Studio album by Toni Braxton
- Released: July 13, 1993
- Recorded: May 1992; November 1992–1993
- Studios: LaCoCo (Atlanta); Doppler (Atlanta); Bosstown (Atlanta); Elumba (Los Angeles); Encore (Burbank, California); Summa Music Group (Los Angeles); Oasis (North Hollywood, California); Newark Sound (Newark, New Jersey); Central (Bladensburg, Maryland);
- Genres: R&B; pop; soul;
- Length: 53:18
- Labels: LaFace; Arista;
- Producers: Babyface; Vassal Benford; Bo & McArthur; Vincent Herbert; Ernesto Phillips; L.A. Reid; Daryl Simmons; Tim & Ted;

Toni Braxton chronology
|  | Toni Braxton (1993) | Secrets (1996) |

Singles from Toni Braxton
- "Another Sad Love Song" Released: June 11, 1993; "Breathe Again" Released: October 6, 1993; "Seven Whole Days" Released: October 8, 1993; "You Mean the World to Me" Released: April 21, 1994; "I Belong to You"/"How Many Ways" Released: June 10, 1994;

= Toni Braxton (album) =

1993 studio album by Toni Braxton

Toni Braxton is the debut studio album by American singer Toni Braxton, released on July 13, 1993, by LaFace Records and Arista Records. The album was primarily produced by L.A. Reid, Babyface, and Daryl Simmons.

The album has sold 5,135,000 copies in the United States and 10 million copies worldwide.
It earned Braxton several awards, including three Grammy Awards (for Best New Artist and two consecutive awards for Best Female R&B Vocal Performance in 1994 and 1995). She also won two American Music Awards (for Favorite Soul/R&B New Artist and Favorite New Adult Contemporary Artist) in 1994 and another one in 1995 (for Favorite Soul/R&B Album).

==Background==
Braxton and her four sisters—Traci, Towanda, Trina, and Tamar—signed with Arista Records as the Braxtons in 1989. The following year, the group released their debut single, "Good Life". Though the song was commercially unsuccessful, it attracted the attention of record executive Antonio "L.A." Reid and record producer Kenneth "Babyface" Edmonds, who were shopping around for talent for their new label LaFace Records. Instead of signing the quintet, they opted to offer Braxton a contract as a solo artist. With only one year to finish at Bowie State University, where she was studying to become a music teacher, she relocated to Atlanta to pursue a singing career.

==Release==
The first single, "Another Sad Love Song", peaked at numbers seven and two on the Billboard Hot 100 and Hot R&B/Hip-Hop Songs charts, respectively. The album's second single, "Breathe Again", reached the top five of both the Hot 100 and R&B charts and at number two on the UK Singles Chart. Other singles were released from Toni Braxton in 1994, including "You Mean the World to Me", "Seven Whole Days", and the double A-side "I Belong to You"/"How Many Ways".

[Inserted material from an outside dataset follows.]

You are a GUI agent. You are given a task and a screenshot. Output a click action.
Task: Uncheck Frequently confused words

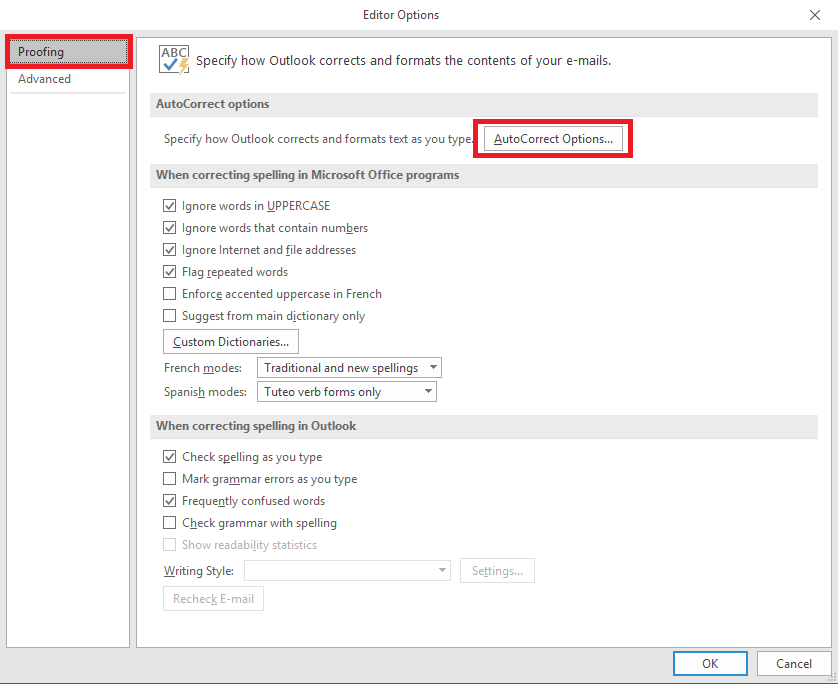[170, 500]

In Japan, the album was released as Love Affair, also a song on the album. The Japanese edition contains the same track listing as the standard version; the only difference is the Obi strip and the bonus lyrics booklet written in Japanese.

==Critical reception==

Toni Braxton received positive reviews from music critics. Ron Wynn from AllMusic said that the album showcased Braxton as "an elegant and earthy songstress, nicely balancing those seemingly divergent sentiments [...] Braxton's husky, enticing voice sounds hypnotic, dismayed, and disillusioned [...] but she's never out of control, indignant, or so anguished and hurt that she fails to retain her dignity." Los Angeles Times critic Connie Johnson wrote: "Sounding like an unlikely hybrid of Phyllis Hyman, Anita Baker and Tracy Chapman, Braxton's sultry, earthy delivery makes her a standout in today's R&B arena." Similarly, People found that "when Braxton slides into her lower register she echoes Anita Baker, and when she skips around the higher notes there's also a hint of Whitney Houston. The influences are there, but Toni Braxton is most definitely her own woman. On this sophisticated, stylish and soulful album, she slates her case."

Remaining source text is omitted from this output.